2021 — present
I like math and I like software, so naturally I ended up in quantitative
finance as a hobby. What started as curiosity turned into Lumin, a
systematic signal model for crypto futures. It mines statistically robust
price patterns from historical data, validates them out-of-sample, and
deploys them across four timeframes (1d, 8h, 4h, 2h) on Binance perpetual
futures. The current database holds 3,854 validated signatures. The 2026
out-of-sample results so far: +41.7% return, 84.5% win rate, 11.37 Sharpe,
on four symbols starting from $500K simulated capital.
I built a terminal interface to explore the live model results.
LUMIN> open terminal
LUMIN> white paper
2015 — present
I joined SYLVAC SA in Crissier, Switzerland, as an applied optics
engineer building vision metrology systems — optics, illumination,
cameras, image processing, motion control. In 2018 I moved to project
management, owning end-to-end delivery of optical measurement machines:
specs, industrialisation, production handoff. Since 2021 I lead the R&D
team, making machines more intelligent and more autonomous —
embedded agents, adaptive workflows, UX for robots. Machines should and
will interact with humans better and more naturally.
Watch the testimonial →
Machine vision · optical metrology · quality control ·
robotic guidance · automation
2012 — 2015
Before SYLVAC, I was an applied optics engineer at Hexagon
Manufacturing Intelligence. I worked on metrological machines, optical
sensor development, and image processing for precision measurement systems.
2022 — 2024
Applied Data Science: Machine Learning program at the EPFL
Extension School. This is where the quantitative finance rabbit hole
started.
2010 — 2012
MSc in Microengineering — Photonics and Applied Optics at
École Polytechnique Fédérale de Lausanne (EPFL).

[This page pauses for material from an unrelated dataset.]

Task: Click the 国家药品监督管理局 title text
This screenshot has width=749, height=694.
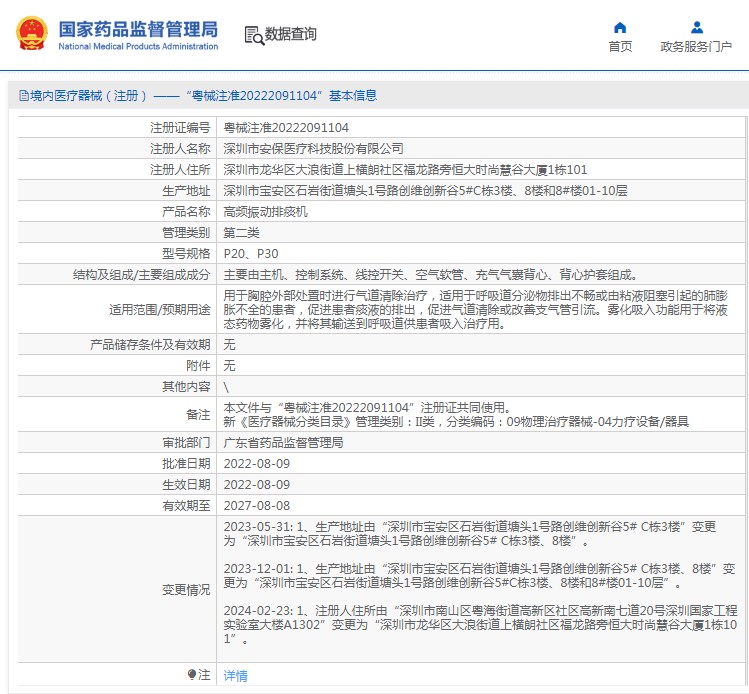Action: [138, 29]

Photonics (light guides and lasers), advanced image processing, optical
system design.
2007 — 2010
BSc in Microengineering at
École Polytechnique Fédérale de Lausanne (EPFL).
Optics, vision systems, mechanics, electronics, software engineering.
I cross domains. Precision metrology, machine learning, quantitative
finance — the work is always the same: understand the physics, build
the math, write the code, ship it. My training is in applied optics,
computer vision and robotics, and I’m detail-obsessed by nature — I tend to stay on
problems longer than most people think is reasonable.